Entries shown:

--------------------------------------------------

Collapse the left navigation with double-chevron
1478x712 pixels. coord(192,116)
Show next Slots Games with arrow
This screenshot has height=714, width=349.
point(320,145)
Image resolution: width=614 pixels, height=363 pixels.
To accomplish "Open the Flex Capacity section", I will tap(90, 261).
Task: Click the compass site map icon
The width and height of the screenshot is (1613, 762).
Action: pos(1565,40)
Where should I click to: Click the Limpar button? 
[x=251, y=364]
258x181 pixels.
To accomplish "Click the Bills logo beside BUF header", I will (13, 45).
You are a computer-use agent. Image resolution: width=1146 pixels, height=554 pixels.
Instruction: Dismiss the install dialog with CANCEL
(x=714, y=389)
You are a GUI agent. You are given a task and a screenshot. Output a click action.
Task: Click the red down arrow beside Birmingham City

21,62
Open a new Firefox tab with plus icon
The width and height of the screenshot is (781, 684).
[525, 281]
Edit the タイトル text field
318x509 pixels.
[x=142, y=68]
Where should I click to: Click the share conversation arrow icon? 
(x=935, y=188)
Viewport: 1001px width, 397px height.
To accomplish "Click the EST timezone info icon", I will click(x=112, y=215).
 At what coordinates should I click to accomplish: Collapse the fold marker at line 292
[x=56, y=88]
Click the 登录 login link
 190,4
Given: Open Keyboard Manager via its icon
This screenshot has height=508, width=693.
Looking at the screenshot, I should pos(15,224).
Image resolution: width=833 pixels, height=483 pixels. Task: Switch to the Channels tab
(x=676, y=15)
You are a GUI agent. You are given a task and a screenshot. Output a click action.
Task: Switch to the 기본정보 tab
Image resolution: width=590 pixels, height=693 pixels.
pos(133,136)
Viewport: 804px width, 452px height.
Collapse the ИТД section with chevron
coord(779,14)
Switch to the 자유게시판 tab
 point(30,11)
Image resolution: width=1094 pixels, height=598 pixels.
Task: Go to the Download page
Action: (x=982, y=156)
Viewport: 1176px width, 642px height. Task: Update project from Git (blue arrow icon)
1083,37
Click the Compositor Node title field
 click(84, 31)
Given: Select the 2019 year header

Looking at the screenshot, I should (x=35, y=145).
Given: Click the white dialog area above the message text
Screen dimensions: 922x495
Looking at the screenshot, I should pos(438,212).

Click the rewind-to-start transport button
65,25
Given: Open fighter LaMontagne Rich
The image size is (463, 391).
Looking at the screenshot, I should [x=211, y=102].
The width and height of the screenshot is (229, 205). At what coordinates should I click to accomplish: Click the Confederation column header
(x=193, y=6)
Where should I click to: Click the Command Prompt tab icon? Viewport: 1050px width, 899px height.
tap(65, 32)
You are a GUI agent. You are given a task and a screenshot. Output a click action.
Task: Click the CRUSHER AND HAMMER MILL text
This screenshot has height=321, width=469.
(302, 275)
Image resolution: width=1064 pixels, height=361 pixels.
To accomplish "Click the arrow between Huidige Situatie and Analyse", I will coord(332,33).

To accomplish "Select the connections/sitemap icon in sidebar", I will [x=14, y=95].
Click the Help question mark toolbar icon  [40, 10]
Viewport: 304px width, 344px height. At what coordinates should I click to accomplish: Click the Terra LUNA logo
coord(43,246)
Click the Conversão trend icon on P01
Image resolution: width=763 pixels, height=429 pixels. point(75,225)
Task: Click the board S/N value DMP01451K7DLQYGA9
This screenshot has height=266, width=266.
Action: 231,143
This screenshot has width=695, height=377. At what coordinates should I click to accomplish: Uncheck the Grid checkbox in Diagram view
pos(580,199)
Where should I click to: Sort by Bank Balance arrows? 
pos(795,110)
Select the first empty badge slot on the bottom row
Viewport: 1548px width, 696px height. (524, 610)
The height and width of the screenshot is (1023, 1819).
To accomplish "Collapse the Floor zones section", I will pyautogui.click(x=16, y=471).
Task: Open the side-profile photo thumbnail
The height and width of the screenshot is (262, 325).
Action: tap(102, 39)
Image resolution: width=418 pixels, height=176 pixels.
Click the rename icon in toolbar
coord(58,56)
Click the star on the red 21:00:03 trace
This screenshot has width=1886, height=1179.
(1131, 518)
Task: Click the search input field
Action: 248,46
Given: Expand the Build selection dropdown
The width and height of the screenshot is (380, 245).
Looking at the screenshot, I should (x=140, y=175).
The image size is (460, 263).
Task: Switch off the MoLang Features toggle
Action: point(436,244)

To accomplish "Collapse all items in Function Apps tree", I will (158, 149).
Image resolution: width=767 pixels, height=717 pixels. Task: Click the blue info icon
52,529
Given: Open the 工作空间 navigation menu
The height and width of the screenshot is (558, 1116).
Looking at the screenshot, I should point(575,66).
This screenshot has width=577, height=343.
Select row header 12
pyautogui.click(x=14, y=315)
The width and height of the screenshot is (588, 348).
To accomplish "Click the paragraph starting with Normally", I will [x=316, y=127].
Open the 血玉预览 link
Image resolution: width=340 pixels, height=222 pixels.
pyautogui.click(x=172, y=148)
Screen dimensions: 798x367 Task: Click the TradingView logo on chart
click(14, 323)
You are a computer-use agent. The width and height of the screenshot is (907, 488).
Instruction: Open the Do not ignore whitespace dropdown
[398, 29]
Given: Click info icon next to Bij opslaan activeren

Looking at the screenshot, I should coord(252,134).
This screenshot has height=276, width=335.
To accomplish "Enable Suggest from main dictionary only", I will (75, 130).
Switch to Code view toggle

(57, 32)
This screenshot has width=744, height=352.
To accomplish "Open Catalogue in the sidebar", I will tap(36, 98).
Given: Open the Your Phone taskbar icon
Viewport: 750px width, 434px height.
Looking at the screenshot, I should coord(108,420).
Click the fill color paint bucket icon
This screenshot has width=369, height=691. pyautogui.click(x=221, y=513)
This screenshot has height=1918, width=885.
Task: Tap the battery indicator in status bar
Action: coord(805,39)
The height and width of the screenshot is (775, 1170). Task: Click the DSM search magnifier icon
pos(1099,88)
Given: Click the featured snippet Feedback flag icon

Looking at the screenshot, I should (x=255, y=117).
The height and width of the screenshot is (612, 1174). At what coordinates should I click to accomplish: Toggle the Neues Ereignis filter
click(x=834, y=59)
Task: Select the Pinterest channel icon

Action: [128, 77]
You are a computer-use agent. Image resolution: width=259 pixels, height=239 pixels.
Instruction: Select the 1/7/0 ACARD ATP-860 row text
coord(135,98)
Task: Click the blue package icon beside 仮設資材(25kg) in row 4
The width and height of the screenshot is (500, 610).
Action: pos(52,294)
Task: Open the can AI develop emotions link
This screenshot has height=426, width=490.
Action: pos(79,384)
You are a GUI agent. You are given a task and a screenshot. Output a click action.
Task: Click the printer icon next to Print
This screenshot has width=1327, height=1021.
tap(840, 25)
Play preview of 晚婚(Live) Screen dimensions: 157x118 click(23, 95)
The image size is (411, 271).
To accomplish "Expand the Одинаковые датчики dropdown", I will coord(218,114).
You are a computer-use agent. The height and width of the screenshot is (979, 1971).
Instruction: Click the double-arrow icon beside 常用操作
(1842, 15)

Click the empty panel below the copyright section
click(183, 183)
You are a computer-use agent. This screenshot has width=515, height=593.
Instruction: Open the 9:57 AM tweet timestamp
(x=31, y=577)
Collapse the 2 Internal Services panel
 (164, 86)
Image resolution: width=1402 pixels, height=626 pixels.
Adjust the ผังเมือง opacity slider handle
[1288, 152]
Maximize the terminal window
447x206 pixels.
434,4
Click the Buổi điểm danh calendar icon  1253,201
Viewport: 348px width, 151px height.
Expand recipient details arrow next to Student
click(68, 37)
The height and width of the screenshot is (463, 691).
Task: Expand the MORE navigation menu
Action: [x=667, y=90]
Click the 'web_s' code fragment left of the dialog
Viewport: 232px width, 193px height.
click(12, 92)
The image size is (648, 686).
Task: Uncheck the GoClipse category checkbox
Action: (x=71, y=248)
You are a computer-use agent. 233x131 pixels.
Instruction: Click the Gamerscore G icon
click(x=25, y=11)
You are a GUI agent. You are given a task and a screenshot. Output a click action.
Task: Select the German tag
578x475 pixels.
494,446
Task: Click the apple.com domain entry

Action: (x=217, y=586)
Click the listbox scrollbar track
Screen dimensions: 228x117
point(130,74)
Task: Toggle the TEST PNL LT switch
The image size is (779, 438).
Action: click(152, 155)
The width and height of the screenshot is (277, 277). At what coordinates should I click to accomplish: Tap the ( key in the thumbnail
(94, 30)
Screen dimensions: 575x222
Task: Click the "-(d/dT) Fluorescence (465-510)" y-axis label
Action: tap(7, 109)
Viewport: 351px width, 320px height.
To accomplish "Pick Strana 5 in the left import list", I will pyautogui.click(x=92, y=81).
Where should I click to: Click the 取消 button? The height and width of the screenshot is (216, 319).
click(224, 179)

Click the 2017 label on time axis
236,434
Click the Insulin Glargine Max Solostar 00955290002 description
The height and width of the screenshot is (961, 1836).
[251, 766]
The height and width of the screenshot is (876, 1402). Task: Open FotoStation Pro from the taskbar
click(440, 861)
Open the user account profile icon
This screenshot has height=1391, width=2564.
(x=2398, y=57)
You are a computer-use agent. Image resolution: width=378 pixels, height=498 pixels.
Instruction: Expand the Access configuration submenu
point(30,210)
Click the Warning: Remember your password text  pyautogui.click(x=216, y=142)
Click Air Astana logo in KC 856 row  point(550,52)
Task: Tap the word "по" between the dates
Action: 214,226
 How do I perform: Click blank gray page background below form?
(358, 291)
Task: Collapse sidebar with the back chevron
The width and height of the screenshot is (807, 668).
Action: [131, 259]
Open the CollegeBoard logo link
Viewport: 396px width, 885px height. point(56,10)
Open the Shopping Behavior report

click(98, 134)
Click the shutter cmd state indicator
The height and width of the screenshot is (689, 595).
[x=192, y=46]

--------------------------------------------------

Short exercise: Quote everything in the listing from the line containing "Switch to Code view toggle" down to the line containing "will tap(36, 98).", both included, reproducing each line verbatim.

Full answer:
Switch to Code view toggle

(57, 32)
This screenshot has width=744, height=352.
To accomplish "Open Catalogue in the sidebar", I will tap(36, 98).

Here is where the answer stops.